The Valencia toothcarp (Valencian: samaruc, scientific name: Valencia hispanica) is a species of freshwater ray-finned fish in the family Valenciidae. It is endemic to southern Catalonia and the Valencian Community, Spain. There is at least one historical record of this species from near Perpignan, France, but the species has since been extirpated from that area.

==Description==

The Valencia toothcarp is of a light brown to yellow color. Adult males oscillate between 4–8 cm, and can be distinguished from females by the orangish rims of their fins. In addition, adult females are slightly larger than adult males.

== Habitat ==
The natural habitat of the Valencia toothcarp consists of marshes, freshwater springs, coastal freshwater lagoons, and acequias.

== Biology ==
The Valencia toothcarp is a gregarious species, known to form small shoals. It is carnivorous, feeding on insects, larvae, and worms.

==Conservation status==
The Valencia toothcarp is listed as a vulnerable species by the Spanish government and the IUCN. Its habitats were lost and populations dwindled as a result of land reclamation, an intense phenomenon in Valencia during the 1980s, attributed to the tourism boom. The increased human population that followed also brought increased pollution and introduced species, making their numbers plummet further.

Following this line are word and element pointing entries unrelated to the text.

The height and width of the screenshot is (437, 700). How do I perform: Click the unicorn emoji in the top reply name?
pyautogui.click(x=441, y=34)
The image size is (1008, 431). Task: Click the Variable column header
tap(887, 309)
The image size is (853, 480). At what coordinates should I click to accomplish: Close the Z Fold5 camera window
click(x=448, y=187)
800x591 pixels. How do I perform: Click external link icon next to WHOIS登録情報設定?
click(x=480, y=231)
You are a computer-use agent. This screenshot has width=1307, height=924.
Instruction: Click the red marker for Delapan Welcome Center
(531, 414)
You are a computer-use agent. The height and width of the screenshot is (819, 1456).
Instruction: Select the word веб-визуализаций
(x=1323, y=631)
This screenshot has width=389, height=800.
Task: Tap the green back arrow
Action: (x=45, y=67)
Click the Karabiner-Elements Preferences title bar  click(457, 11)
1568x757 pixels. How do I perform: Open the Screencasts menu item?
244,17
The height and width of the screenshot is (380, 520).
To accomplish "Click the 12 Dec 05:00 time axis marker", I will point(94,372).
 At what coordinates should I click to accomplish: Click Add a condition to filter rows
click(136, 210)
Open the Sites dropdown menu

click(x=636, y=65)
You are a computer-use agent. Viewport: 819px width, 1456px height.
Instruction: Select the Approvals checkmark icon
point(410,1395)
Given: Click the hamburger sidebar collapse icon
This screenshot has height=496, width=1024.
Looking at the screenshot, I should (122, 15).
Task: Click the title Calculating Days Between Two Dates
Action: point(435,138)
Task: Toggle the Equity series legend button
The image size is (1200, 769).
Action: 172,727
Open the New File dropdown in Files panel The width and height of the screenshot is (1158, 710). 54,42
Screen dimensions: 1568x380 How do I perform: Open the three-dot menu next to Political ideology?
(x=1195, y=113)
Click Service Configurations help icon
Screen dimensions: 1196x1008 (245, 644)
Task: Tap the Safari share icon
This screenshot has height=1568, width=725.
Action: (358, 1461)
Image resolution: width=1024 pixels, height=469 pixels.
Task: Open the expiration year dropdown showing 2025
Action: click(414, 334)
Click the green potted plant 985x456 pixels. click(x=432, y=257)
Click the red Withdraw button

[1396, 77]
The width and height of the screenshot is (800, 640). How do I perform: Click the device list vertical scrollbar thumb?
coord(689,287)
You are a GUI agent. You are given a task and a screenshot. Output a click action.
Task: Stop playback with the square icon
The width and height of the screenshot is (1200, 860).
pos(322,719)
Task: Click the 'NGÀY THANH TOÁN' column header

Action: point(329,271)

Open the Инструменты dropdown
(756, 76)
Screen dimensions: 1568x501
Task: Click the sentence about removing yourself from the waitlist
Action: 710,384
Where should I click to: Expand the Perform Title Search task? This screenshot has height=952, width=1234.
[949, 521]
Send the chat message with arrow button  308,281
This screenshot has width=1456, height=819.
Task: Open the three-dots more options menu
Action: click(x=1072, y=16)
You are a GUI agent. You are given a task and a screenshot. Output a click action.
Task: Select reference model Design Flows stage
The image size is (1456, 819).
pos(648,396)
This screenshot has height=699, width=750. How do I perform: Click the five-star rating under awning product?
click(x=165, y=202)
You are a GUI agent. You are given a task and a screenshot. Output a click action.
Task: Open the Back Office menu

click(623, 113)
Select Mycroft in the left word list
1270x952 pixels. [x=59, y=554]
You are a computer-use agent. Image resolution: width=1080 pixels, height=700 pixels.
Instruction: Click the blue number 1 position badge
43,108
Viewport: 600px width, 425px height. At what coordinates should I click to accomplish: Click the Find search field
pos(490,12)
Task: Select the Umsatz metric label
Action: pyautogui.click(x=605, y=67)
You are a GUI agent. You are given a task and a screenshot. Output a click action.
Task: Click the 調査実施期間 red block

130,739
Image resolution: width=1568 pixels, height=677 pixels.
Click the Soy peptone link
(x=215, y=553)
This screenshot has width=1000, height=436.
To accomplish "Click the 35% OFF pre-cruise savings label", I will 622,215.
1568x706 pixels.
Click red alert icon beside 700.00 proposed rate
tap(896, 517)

Recently, the Valencia toothcarp has been the object of a conservation and reintroduction program spearheaded by the Valencian regional government, which aims to reverse further declines. As part of that program, this species is bred by the l'Oceanogràfic aquarium in Valencia (which also puts this species on exhibition) and other institutions, and thousands of individuals have been released alongside the also-endangered European pond turtle into the nearby l'Albufera lagoon in the last few years.